■ Exercise description:
Given the records below, pull every line with the word "computer" into the answer.

■ Collected data entries:
Content starts
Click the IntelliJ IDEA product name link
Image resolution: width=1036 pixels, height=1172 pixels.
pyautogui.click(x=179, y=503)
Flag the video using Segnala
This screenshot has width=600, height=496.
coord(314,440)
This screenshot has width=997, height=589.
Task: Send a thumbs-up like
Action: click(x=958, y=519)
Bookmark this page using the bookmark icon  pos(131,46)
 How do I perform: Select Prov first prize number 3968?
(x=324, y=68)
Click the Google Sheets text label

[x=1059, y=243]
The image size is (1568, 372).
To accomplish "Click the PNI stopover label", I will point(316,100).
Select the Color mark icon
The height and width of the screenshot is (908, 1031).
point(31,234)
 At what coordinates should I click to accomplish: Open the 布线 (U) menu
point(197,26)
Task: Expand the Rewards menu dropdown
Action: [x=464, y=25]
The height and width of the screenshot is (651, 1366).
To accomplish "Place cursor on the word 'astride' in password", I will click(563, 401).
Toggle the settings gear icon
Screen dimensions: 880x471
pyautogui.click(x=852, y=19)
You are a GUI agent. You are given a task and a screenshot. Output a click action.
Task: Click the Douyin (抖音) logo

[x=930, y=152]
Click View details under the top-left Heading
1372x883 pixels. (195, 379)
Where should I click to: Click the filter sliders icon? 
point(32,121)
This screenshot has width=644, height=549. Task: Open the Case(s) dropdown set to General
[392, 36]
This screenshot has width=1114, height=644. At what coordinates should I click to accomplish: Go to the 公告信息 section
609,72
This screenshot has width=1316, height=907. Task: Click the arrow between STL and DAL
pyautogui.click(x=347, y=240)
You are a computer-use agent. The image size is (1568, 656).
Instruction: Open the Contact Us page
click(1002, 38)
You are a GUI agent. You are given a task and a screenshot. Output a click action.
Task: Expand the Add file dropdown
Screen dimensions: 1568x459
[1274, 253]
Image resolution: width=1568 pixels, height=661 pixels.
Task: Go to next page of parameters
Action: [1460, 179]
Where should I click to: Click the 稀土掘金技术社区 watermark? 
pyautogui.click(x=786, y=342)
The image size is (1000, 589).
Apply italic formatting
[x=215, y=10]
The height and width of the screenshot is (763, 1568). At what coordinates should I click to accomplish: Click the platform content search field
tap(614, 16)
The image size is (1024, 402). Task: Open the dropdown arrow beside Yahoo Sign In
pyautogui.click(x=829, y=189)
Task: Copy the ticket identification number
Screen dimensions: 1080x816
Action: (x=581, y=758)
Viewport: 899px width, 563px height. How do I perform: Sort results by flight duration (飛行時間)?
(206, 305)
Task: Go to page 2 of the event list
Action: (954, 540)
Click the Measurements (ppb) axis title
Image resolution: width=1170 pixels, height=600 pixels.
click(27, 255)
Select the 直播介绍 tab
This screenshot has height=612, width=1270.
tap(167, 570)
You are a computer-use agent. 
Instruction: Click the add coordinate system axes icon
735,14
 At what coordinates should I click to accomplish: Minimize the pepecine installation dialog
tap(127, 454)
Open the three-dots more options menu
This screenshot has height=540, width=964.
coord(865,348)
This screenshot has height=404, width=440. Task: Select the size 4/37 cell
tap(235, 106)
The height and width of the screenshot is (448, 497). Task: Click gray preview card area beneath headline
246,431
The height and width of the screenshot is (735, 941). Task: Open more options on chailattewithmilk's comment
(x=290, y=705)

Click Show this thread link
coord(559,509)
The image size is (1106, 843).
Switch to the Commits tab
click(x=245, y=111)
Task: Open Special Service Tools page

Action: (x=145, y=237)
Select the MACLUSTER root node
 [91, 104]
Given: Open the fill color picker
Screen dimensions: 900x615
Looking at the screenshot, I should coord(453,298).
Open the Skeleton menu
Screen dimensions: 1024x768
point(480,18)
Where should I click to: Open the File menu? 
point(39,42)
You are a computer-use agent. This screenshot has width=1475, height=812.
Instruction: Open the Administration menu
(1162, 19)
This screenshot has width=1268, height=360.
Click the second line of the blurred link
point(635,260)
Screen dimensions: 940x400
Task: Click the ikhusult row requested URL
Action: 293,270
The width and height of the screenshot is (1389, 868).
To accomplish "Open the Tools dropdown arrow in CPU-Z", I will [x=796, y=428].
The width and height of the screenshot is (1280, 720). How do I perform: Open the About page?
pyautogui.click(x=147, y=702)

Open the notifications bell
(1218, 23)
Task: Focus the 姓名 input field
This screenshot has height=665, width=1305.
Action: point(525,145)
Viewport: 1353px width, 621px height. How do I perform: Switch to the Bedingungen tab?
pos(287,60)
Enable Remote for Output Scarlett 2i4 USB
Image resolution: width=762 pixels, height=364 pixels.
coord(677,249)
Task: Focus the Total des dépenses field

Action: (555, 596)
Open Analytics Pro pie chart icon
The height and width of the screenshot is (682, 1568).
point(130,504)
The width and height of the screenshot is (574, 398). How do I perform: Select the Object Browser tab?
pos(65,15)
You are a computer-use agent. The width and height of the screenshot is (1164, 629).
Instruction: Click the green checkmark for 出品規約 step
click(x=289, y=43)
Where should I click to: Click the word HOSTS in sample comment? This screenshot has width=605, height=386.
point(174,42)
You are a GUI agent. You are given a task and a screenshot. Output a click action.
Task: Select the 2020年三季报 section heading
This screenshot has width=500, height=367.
Content ends
■ Result of this exercise:
You are a computer-use agent. The image size is (1568, 656).
You are a computer-use agent. 
You are a computer-use agent. This screenshot has width=1475, height=812.
You are a computer-use agent. The width and height of the screenshot is (1164, 629).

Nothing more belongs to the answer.